2010年1月26日火曜日

消える書店

 アサヒコムによると,この10年で書店の数が30%近く減少したらしい(「消える書店、10年間で29%減 和歌山県ではほぼ半減」)。記事では和歌山県の書店商業組合の話として「スーパーとの複合型店や郊外型の大型店など」の増加による「中小書店の廃業」を理由としてあげている。しかし,そればかりではないだろう。
 書籍に「再販制度」が書店の品揃え能力を奪い,取次店の支店化していることは箕輪成男『情報としての出版』(弓立社,1983年)等が夙に指摘してきた通りである。売れ筋の本しか置いていない。その点ではどの店も代わり映えがしない。ならば,郊外の店で買い物ついでに買っても,近くのコンビニで買っても同じである。
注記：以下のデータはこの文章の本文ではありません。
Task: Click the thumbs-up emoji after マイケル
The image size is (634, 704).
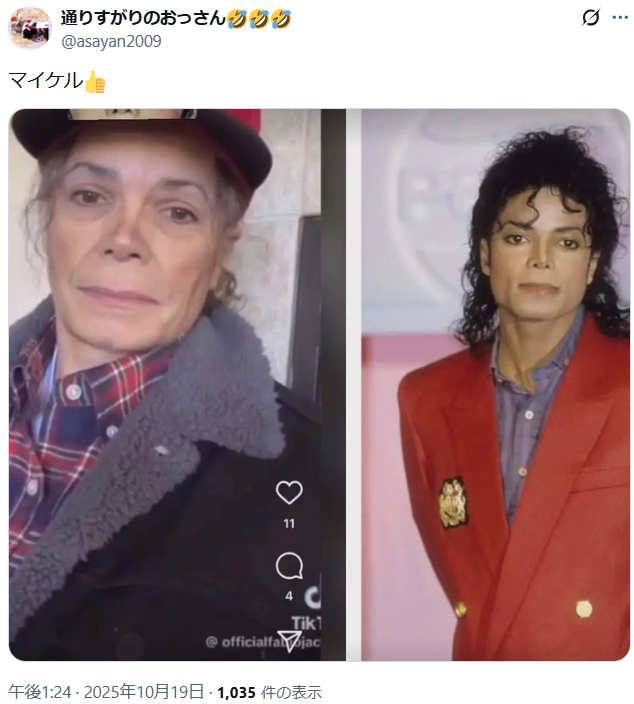Action: point(95,82)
買いたい本は本屋になく,より遠くの大書店に出向くか,ネット経由で取り寄せるしかない。むしろアマゾンで検索すれば必ずヒットし,総計1,500円を超せば,送料無料で2日以内に届く。
 「本が売れなくなった」という事情もある。全体の売れ行きが落ちて,某有名評論家Tが秘書を解雇した,と聴いたのは10年以上も前のことだろうか。「本を読まなくなった」のか,「情報の氾濫」で本からばかり情報を集める時代ではなくなったのか。本の相対的地位が低下したのだから,売れ筋の本/雑誌ばかり置かれても用を足さない。書店が情報の「窓口」に止まりたければ,扱うメディアの種類も増やさなければならないだろうし,氾濫する情報を整理するナビゲートの役割も必要なのだろう。

 1月26日 前日到着した中古のレッツノートR8の環境設定に朝4時過ぎまでかかり,3-4校時登校後,明日正午〆切の紀要論文第3校を読み直し,2,3箇所手入れして提出。その後,来年度シラバスを1,2科目入力。